I Didn't Even Remember.....
It was the morning of May 19, Wednesday, and I couldn't sleep which is nothing new to me. I had tossed and turned and finally picked up my phone off the bedside table. I checked FB, emails, text messages, and finally looked at FB again.
This time I clicked on the Memories button. As I scrolled through posts and pictures from years past, I was stunned by one. It was a picture of Mom and Dad's gravestone in the Wooster cemetery. I looked at it and I was 'stunned' that I had a picture of it on my Memories for that day. Soon I replaced the phone on the bedside table, rolled over, and returned to sleep.
The next morning when I checked FB again, Hilary had posted a Memory, text and pictures, of Tessa and her program for her last day of pre-school at Geetingsvile. As I looked at the post and the pictures, the wheels began to churn again, then it all made sense to me.
I didn't really remember much about her program that day. Hilary and Blaine were not pleased with the things that were happening with the instructors there and their treatment of Tessa, so they were contemplating moving her to a different pre-school for the next year. But I don't remember much else.
You know the way the brain works.....suddenly I remembered. The pieces fell into place. Early that Friday morning, as we were getting ready for the trip to Pymont to go with Hilary and Blaine to Tessa's program, the phone rang. I was in Megan's old bedroom, picking out the clothes I would wear, when Gary answered the upstairs phone. I knew from his voice what had happened. It was Greta. Late the previous night the nurses had called her from the hospital and strongly suggested that she come to be with Mom. Sometime in the night Mom took her last breath and passed into the next world. I remember Greta telling me that she sat there for a while before pushing the button to summon the nurse because she wanted to be sure Mom was gone...not breathing....dead.
Somehow I finished dressing. I imagine I called the girls to tell them. I don't remember much at all about Tessa's program. In fact when I looked at the pictures Hilary posted, I didn't recall anything about it except that I know we were there and that Jan and Fred both said something to me about being sorry to hear that Mom had died. I do remember returning to Hilary and Blaine's house and calling my cousins. I remember both Dale and Ralph telling me that they loved me.
Thinking back on seeing the picture of the tombstone filled in a few more pieces, but I had to look at it again. Then the 'thud' when the impact hit me again. Mom died four years ago that day. I didn't even remember it.
As NYEve approaches each year, Dad is always on my mind. I have a tough time the morning of that day, remembering Mom's call to us at the hotel, standing with the hospice worker over the toilet and pouring the remaining tablets of Dad's medications, then flushing. I remember standing in the living room and watching the two funeral directors carry Dad out of the house on the gurney, his thin, frail body totally lifeless.

— What to do —
a - Answer these questions about the post:
(i) On what date and weekday does the post's account open?
(ii) In which cemetery is the gravestone of Mom and Dad?
(iii) How many years before that day had Mom died?
b - Can you turn the paragraph of the post that begins "Somehow I finished dressing" into a short bulleted list that keeps its main facts?

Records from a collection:
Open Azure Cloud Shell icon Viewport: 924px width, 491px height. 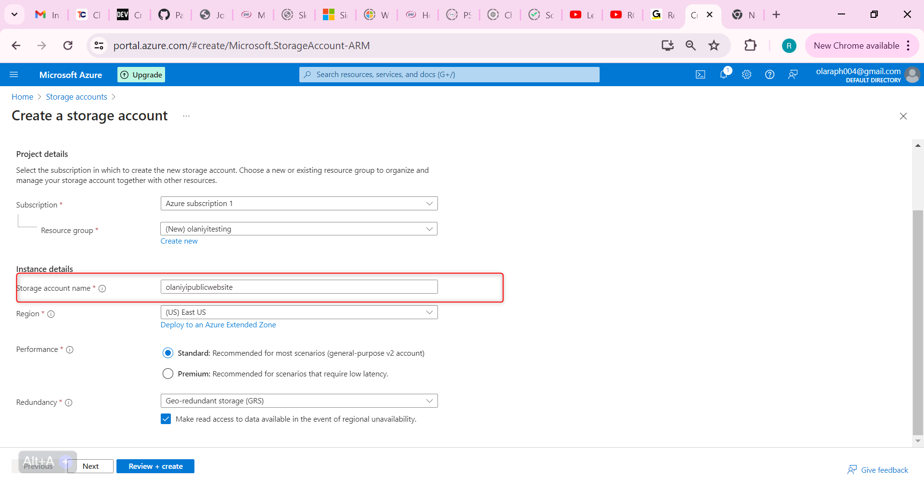pos(700,75)
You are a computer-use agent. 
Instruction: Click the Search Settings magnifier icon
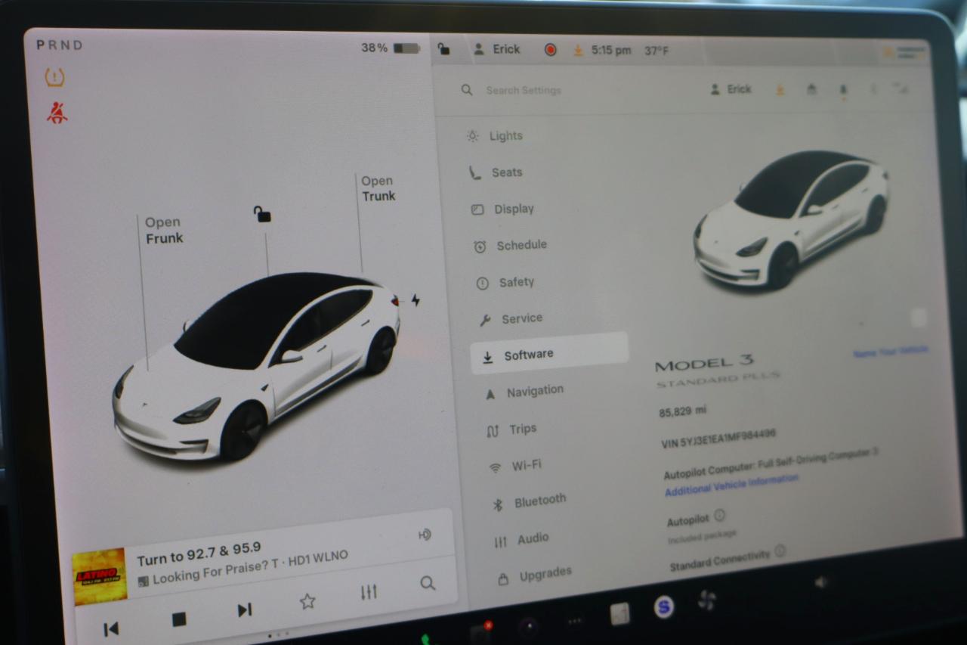click(x=466, y=89)
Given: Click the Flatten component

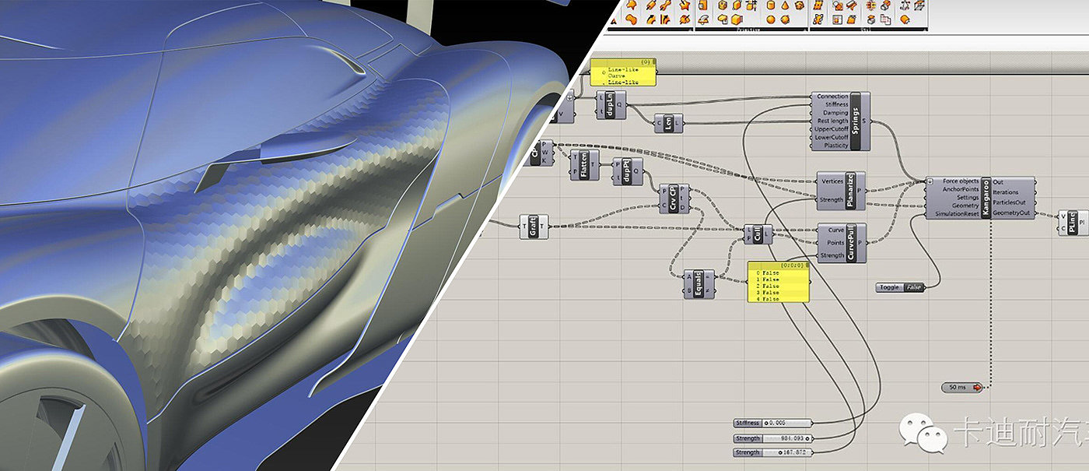Looking at the screenshot, I should click(584, 165).
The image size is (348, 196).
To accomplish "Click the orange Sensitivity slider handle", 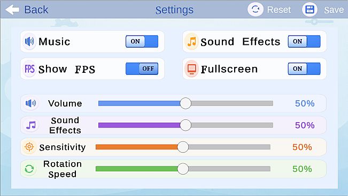I will coord(183,147).
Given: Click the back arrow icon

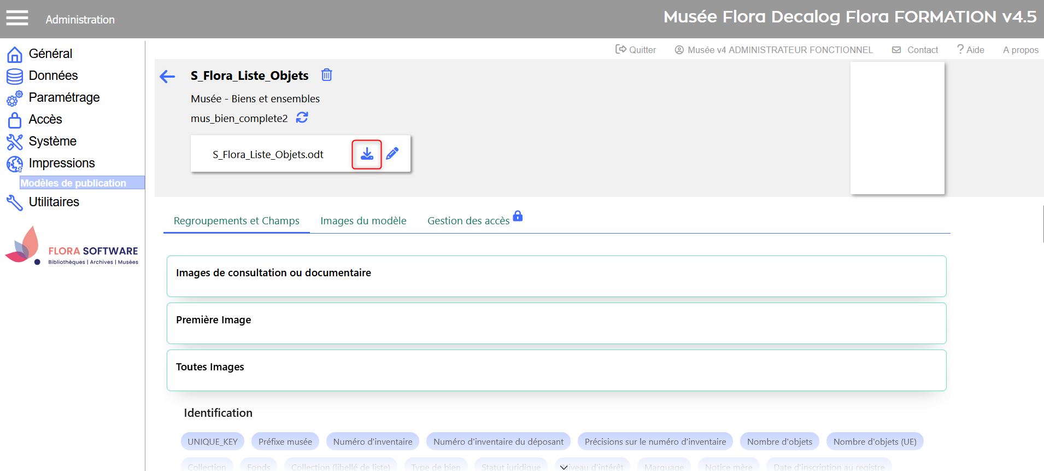Looking at the screenshot, I should click(167, 77).

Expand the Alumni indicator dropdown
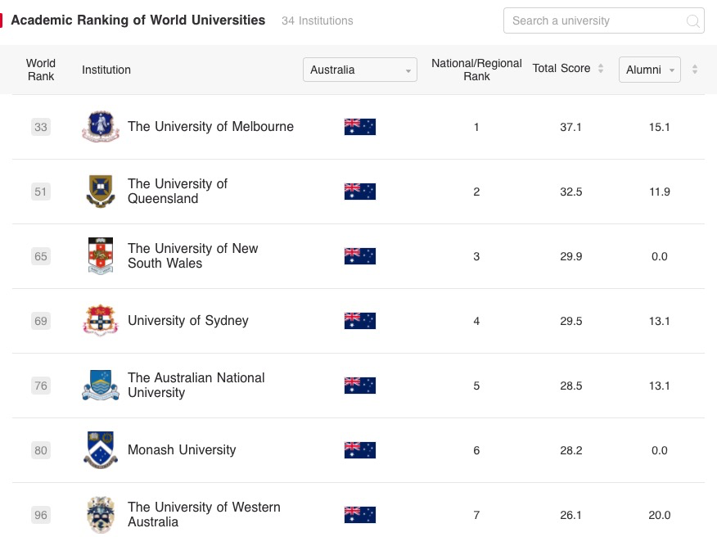(649, 70)
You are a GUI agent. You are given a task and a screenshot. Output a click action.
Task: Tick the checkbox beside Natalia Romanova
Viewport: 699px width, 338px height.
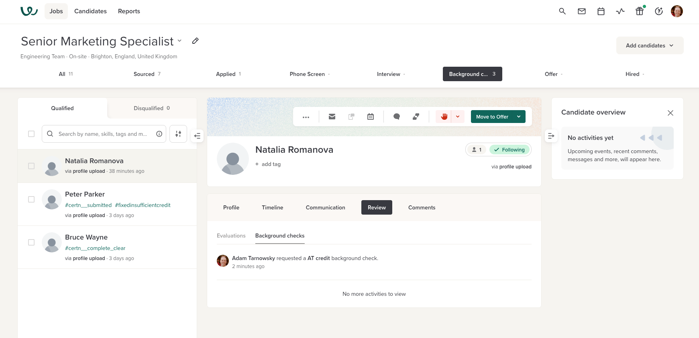coord(31,166)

— Results in order —
a -
(i) May 19, a Wednesday
(ii) The Wooster cemetery
(iii) Four years

b -
- Somehow finished dressing and probably called the girls to tell them.
- Remembers little about Tessa's program. The pictures Hilary posted bring back only being there and Jan and Fred saying they were sorry Mom had died.
- Remembers going back to Hilary and Blaine's house and calling the cousins.
- Dale and Ralph both said they loved the writer.